Cette commission est composée, outre le président, de huit membres dont quatre choisis parmi ceux mentionnés au 4°, deux parmi ceux mentionnés au 7° et deux parmi ceux mentionnés au 8° de l'article 2.

Le conseil national peut décider la constitution, à titre permanent ou temporaire, de commissions techniques spécifiques dans des conditions fixées par le règlement intérieur mentionné à l'article 7.

Il peut entendre ou associer à ses travaux tous experts dont les compétences sont utiles à la conduite de ses missions.

Le conseil national dispose d'un secrétariat placé sous l'autorité du président. Il est notamment chargé de mettre en oeuvre les procédures d'instruction des dossiers soumis à l'avis du conseil, en application des 1°, 2° et 3° de l'article 1er.


Article 5

Le conseil national se réunit en formation plénière sur convocation de son président.

Il est également réuni, dans un délai de un mois, à la demande du ministre chargé de l'action sociale ou d'un tiers des membres du conseil.

Le président fixe l'ordre du jour.
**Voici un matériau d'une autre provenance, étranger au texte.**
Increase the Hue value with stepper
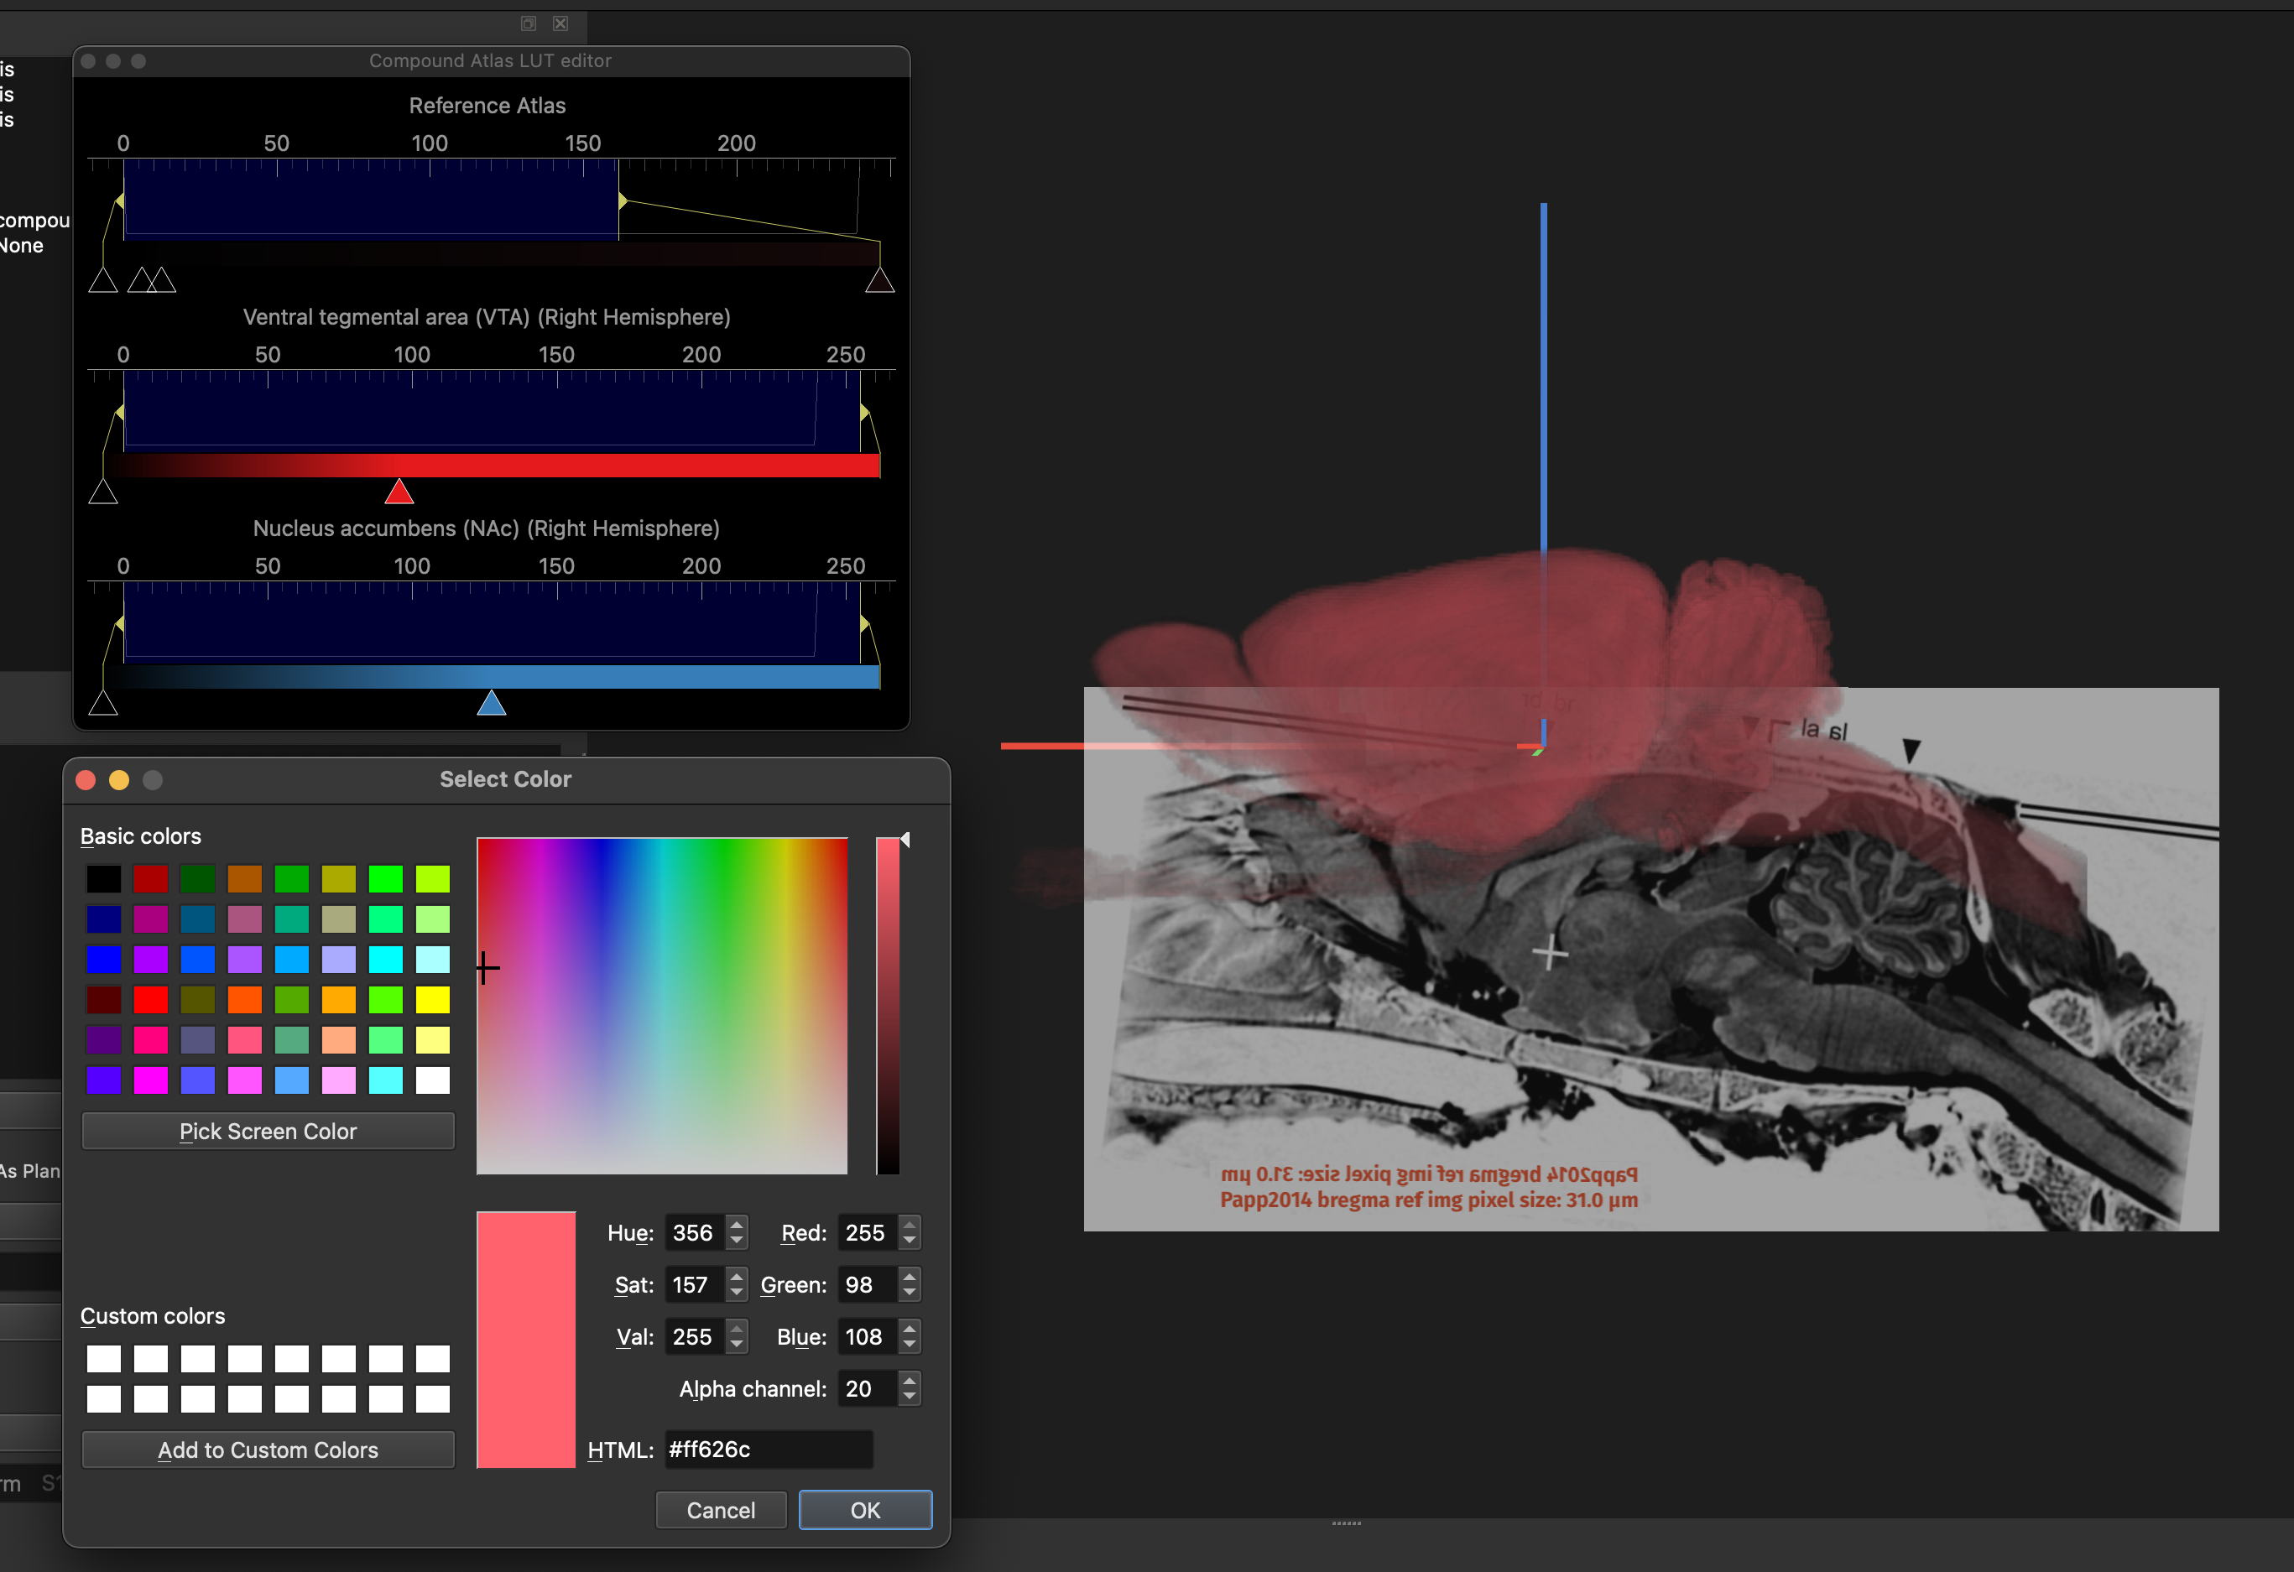 pos(736,1225)
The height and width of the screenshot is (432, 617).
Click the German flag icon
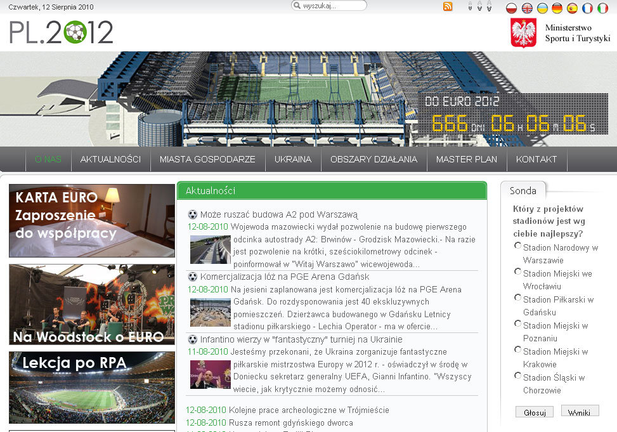click(557, 8)
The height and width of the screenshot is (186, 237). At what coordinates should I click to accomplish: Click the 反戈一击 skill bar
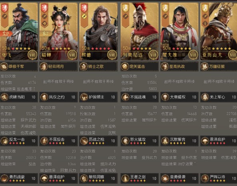19,141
Les questions émanant du ministre ou des membres mentionnés au précédent alinéa font l'objet d'une inscription de droit à cet ordre du jour.


Article 6

Lorsqu'il est appelé à rendre des avis, le conseil national ne peut valablement délibérer que si au moins la moitié des membres convoqués est présente. Les avis du conseil sont motivés.
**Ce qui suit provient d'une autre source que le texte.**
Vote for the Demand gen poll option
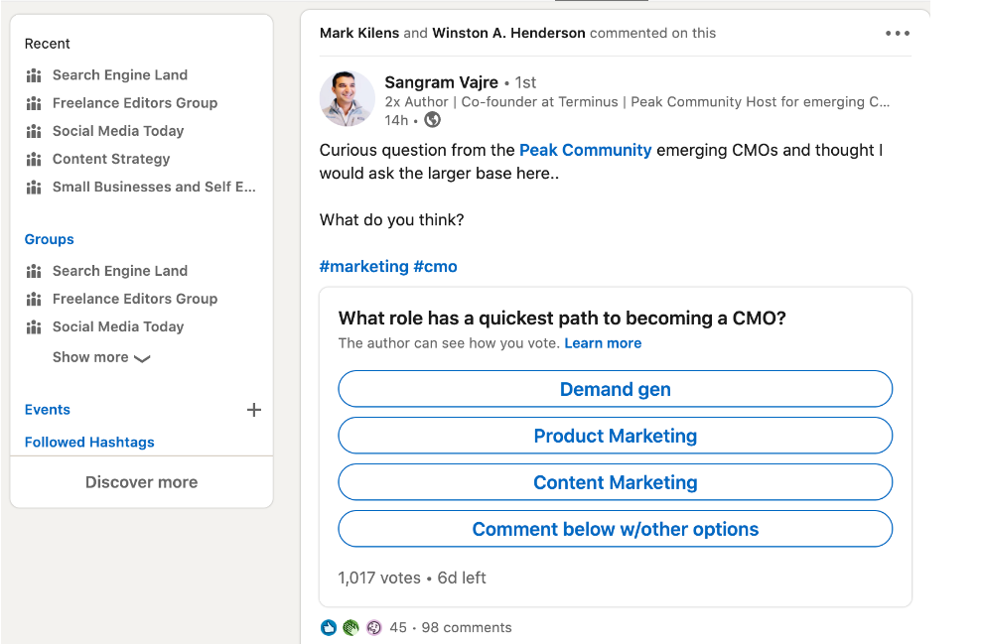 pyautogui.click(x=615, y=389)
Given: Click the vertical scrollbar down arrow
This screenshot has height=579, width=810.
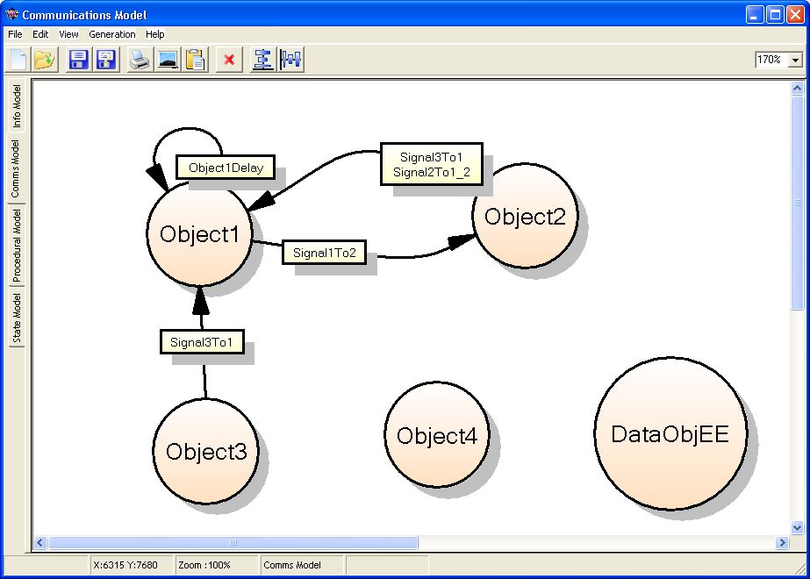Looking at the screenshot, I should click(x=797, y=528).
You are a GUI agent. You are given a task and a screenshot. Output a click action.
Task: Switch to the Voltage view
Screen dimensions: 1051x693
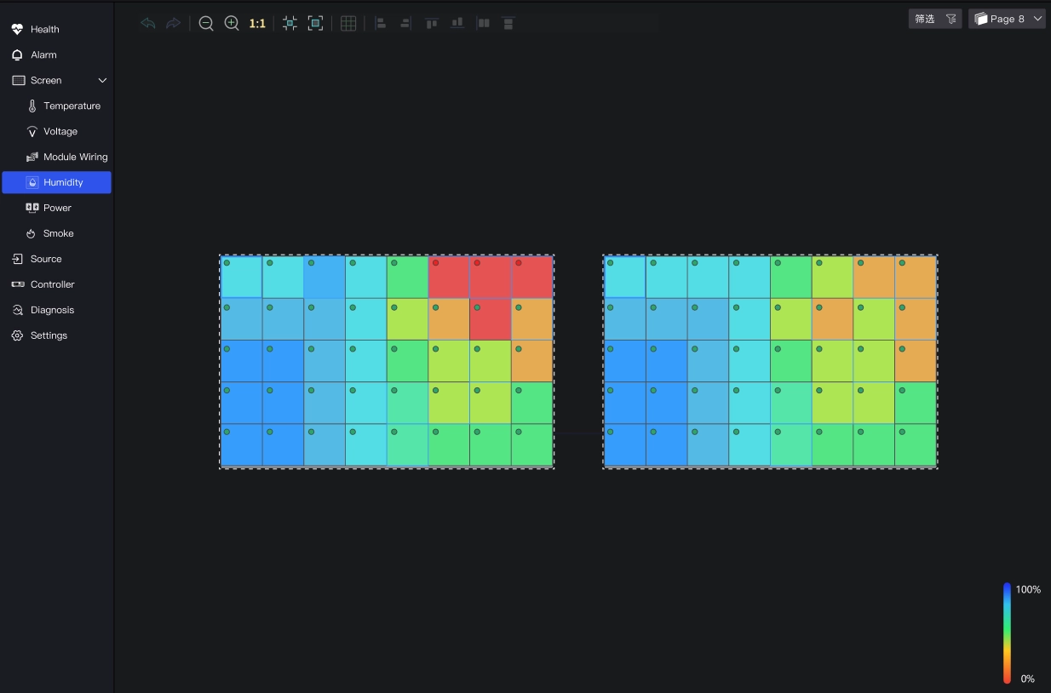click(60, 131)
Les avis mentionnés au 2° de l'article 1er font l'objet d'un vote à bulletin secret. Hormis ce cas, le vote à bulletin secret est de plein droit sur décision du président ou sur la demande de l'un des membres présents.

Le Conseil national de l'évaluation sociale et médico-sociale se dote d'un règlement intérieur définissant les modalités de son fonctionnement.


Article 7

Les membres du conseil national, ainsi que les personnes appelées à collaborer à ses travaux, sont tenus, dans les conditions et sous les peines prévues aux articles 226-13 et 226-14 du code pénal, de garder secrètes les informations dont ils peuvent avoir connaissance, à raison de leurs fonctions.

Tout membre du conseil qui aurait un intérêt direct ou indirect dans une affaire soumise à l'examen du conseil doit en faire la déclaration au président et ne peut participer au vote. Le règlement intérieur précise les conditions de mise en oeuvre du présent alinéa.


Article 8

Les fonctions de membre du conseil national sont gratuites.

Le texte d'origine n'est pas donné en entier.